What the Data Actually Shows

Cumulative live birth rates from frozen oocytes are highly dependent on: age at freezing, the number of eggs retrieved and stored, the laboratory quality of the treating centre, and the circumstances of subsequent frozen embryo transfer cycles. Research consistently shows that younger patients — those freezing before 35 — have meaningfully better outcomes than those freezing in their late thirties. The probability of a live birth from a single egg freezing cycle for a woman at 38 or older is, at most centres, substantially lower than many patients expect when they arrive for a consultation. A large retrospective analysis of outcomes from multiple European ART centres published in 2023 reinforced what has been known for some time: that for women in their late thirties, achieving a reasonable statistical likelihood of a live birth from frozen eggs typically requires more eggs than a single stimulation cycle will produce for most patients. Multiple cycles, significant cost, and no guarantee — this is the reality that informed consent must convey.


The Consent Conversation

Informed consent in egg freezing should not be a process designed to move a patient efficiently toward a booking. It should be a genuine, evidence-based conversation that addresses success rates at the patient’s specific age, the likely number of eggs needed, the cost implications of multiple cycles, the physical
demands of stimulation and retrieval, and the realistic probability that the eggs may never be needed — or that if they are needed, they may not produce a live birth. ESHRE’s guidelines on fertility preservation are explicit about the importance of individualised counselling that covers both the realistic potential and the limitations of the technology. That standard deserves consistent application, not selective emphasis of the positive.

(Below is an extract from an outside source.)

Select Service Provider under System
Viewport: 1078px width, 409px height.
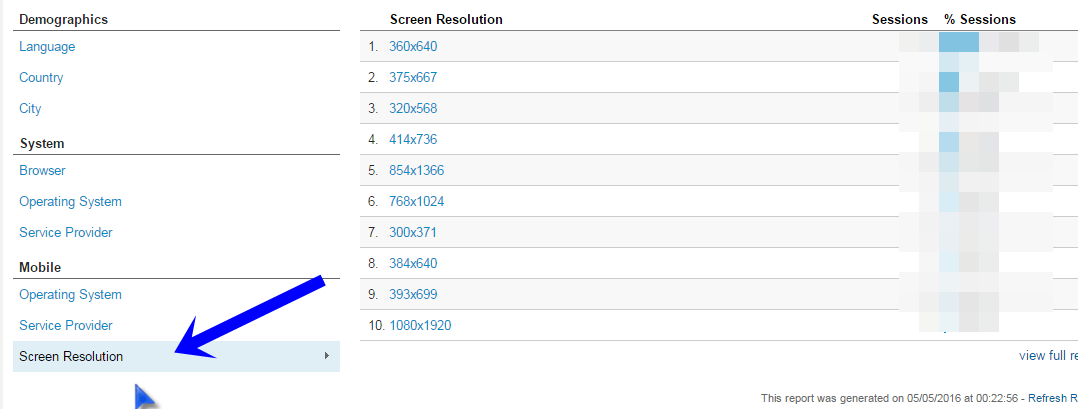65,232
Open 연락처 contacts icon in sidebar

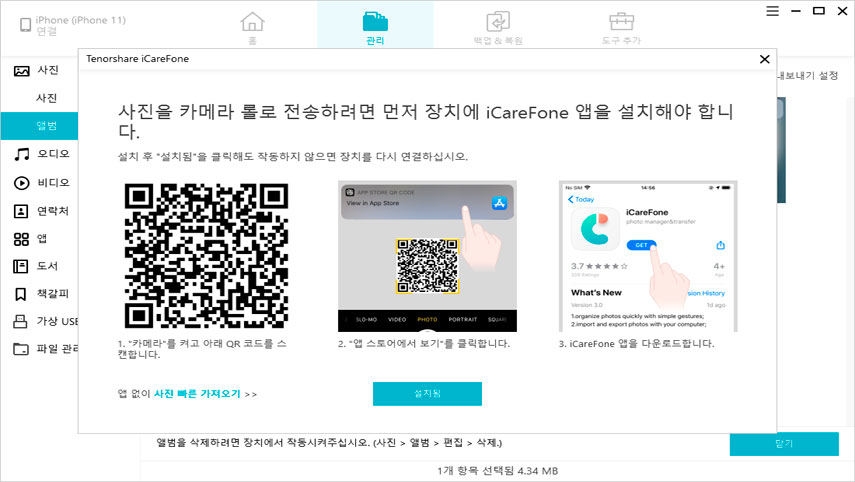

Medical Preservation Is Different

It is important, in this conversation, to distinguish clearly between elective social egg freezing and medical fertility preservation — for patients facing chemotherapy, pelvic radiotherapy, surgical interventions that may compromise ovarian function, or diagnoses such as premature ovarian insufficiency. For medical fertility preservation patients, the urgency, the clinical context, and the risk-benefit calculation are fundamentally different. These patients may have very limited time and no realistic alternative. The support they need — clinical, logistical, and psychological — is distinct, and the fertility industry’s responsibility toward them is correspondingly significant.


An Honest Appraisal Is an Act of Respect

There is nothing wrong with egg freezing as a choice. For the right patient, at the right age, with realistic expectations and genuine access to quality care, it offers meaningful reproductive optionality. What is not acceptable is a consultation experience that sells hope without selling honesty. Patients who make significant financial and physical investments based on incomplete information — and who later discover that the eggs they froze are unlikely to produce a pregnancy — have been failed by the system that should have served them.


How are you navigating the informed consent conversation around egg freezing in your practice? What do you find most difficult to communicate, and how do you approach it?